Backgrounds/aims: Staining of internal limiting membrane with indocyanine green (ICG) has been reported to be associated with postoperative atrophic retinal pigment epithelium (RPE) change. Here the authors examined whether removing sodium from the solvent reduces ICG induced RPE cytotoxicity.

Methods: Human RPE cells were exposed to ICG (0.25 and 0.025 mg/ml) reconstituted with balanced salt solution (BSS) or Na+ free BSS. Light microscopy, trypan blue dye exclusion, acridine orange/ethidium bromide staining, and DNA electrophoresis were used to evaluate the cytotoxic effects of ICG. ICG uptake was measured by optical absorption at 790 nm.

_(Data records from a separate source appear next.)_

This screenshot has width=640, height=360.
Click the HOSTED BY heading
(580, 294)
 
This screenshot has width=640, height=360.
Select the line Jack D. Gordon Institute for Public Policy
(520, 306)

Results: Sodium removal reduced the ICG induced changes in cell morphology and improved the RPE cell viability. When RPE cells were incubated for 4 hours in 0.25 mg/ml ICG dissolved in BSS and sodium free BSS, 86.3% (SD 6.7%) and 2.4% (1.1%) of the cells were stained with trypan blue, respectively. After ICG treatment, RPE dies mainly through a necrotic mechanism. ICG uptake by RPE was also reduced with sodium removal.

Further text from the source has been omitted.